Hamilton O'Dunne, Baltimore (Patrick A. O'Doherty, Baltimore, on the brief), for Baltimore Transit.



The appellant has appealed from a judgment on a verdict in favor of the appellees in the Superior Court of Baltimore City. The case below was personal injury one, brought by the appellant, Virginia Ager, against the Baltimore Transit Company, Alan Fleischer and his wife, Rosa F. Fleischer. At the conclusion of the trial, the jury rendered a verdict in favor of the defendants, and from a judgment made absolute on the verdict, this appeal has been taken.

On May 11, 1954, about 3:30 in the afternoon, at the intersection of Liberty Heights Avenue and Cedardale Road, there was a collision between an eastbound street-car of the Baltimore Transit Company and an automobile driven by Rosa Fleischer. This automobile prior to the accident had been eastbound, but at the time of the collision it was in the act of attempting to make a lefthand turn to go north on Cedardale Road across the path of the oncoming streetcar. The track at the area in question is T-rail construction, except that at the street intersection of Cedardale Road, there is paving to allow traffic to cross the tracks, which otherwise would be impassable.

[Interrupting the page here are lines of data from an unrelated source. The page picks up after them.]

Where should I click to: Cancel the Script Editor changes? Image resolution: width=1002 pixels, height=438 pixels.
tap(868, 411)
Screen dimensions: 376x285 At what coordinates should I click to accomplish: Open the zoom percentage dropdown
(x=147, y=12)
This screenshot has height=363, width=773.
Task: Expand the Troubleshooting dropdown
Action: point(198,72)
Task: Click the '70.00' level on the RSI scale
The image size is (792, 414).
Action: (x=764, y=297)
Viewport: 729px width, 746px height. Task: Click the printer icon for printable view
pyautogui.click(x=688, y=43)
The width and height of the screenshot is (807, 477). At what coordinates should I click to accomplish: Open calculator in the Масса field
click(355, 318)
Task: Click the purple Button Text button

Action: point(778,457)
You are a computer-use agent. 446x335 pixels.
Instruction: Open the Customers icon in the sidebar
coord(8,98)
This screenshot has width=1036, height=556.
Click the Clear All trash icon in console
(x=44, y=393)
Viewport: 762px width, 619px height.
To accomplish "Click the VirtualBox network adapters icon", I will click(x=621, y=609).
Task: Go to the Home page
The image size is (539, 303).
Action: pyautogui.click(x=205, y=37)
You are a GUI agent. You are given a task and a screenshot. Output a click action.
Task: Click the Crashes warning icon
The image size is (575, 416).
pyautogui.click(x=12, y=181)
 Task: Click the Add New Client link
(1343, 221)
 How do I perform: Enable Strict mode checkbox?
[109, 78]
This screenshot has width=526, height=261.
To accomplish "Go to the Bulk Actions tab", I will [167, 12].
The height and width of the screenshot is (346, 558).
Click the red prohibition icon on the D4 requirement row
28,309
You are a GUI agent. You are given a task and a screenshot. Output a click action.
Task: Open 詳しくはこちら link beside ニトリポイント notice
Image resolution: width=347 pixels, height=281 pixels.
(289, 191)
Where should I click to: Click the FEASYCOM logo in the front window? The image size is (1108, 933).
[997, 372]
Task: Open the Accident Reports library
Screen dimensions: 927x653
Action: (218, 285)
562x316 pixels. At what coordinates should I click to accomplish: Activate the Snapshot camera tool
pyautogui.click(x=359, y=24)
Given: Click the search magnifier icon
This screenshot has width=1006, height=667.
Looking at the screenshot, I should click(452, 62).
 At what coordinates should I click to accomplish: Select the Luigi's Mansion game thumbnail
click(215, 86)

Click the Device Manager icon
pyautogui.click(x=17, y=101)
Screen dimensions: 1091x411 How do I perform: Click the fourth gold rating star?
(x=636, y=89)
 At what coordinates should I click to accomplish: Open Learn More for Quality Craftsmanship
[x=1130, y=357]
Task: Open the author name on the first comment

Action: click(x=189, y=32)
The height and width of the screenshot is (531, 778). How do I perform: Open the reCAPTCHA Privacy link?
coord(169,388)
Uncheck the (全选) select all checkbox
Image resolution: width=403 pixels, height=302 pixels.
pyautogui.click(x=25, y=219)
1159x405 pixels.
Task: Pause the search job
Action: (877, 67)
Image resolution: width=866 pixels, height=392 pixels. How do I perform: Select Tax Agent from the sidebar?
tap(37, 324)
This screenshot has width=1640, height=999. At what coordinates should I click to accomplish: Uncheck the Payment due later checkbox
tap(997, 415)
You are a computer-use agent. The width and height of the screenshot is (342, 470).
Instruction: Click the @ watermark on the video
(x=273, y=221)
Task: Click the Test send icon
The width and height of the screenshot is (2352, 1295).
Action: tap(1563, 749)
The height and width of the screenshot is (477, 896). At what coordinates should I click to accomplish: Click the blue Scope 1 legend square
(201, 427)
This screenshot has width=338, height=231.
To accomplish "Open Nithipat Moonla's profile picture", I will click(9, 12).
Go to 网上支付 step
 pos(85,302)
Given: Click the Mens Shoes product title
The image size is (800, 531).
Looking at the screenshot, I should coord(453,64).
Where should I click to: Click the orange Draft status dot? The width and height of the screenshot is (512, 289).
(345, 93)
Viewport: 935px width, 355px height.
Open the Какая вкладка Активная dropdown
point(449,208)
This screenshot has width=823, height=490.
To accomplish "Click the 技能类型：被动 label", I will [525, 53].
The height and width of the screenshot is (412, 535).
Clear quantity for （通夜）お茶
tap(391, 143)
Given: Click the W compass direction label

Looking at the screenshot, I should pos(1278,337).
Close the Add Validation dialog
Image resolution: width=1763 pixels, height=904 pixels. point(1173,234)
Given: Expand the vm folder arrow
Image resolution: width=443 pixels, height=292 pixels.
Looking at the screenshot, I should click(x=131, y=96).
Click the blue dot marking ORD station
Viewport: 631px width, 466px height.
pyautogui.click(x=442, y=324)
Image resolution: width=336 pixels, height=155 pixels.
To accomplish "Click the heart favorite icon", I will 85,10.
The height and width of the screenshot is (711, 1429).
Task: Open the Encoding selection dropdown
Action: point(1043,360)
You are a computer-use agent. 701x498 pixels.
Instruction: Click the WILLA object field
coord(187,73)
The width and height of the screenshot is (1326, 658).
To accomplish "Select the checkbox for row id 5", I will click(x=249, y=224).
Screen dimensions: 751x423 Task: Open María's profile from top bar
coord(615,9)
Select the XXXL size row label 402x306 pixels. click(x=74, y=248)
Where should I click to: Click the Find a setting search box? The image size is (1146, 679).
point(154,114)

The plaintiff, who was employed as a domestic, maintains that she was seated as a passenger on the street-car, and, at the time of the collision, was bending over to recover a magazine that had slipped to the floor. She testified that she heard 'this awful noise' and 'fell' to the floor, striking her breast on the side of the car. She further testified that she felt pains in her body, but alighted from the car at the motor-man's request and boarded a following street-car; that upon being advised to give her name to the operator of the first street-car, she got off the second car to do so, but was prevented from doing so by a policeman; and that she experienced a 'real sharp' pain in her back and neck, and fainted. At least one of the appellees disputes the fact that the appellant was in fact a passenger on the street-car at the time of the accident, and both contend that she sustained no injury, even if she were such a passenger. This gives a brief outline of the facts. Others will be added as they seem pertinent in dealing with the numerous contentions of the appellant. As she has abandoned the first of these, we shall begin with the second and follow in accordance with her numbering.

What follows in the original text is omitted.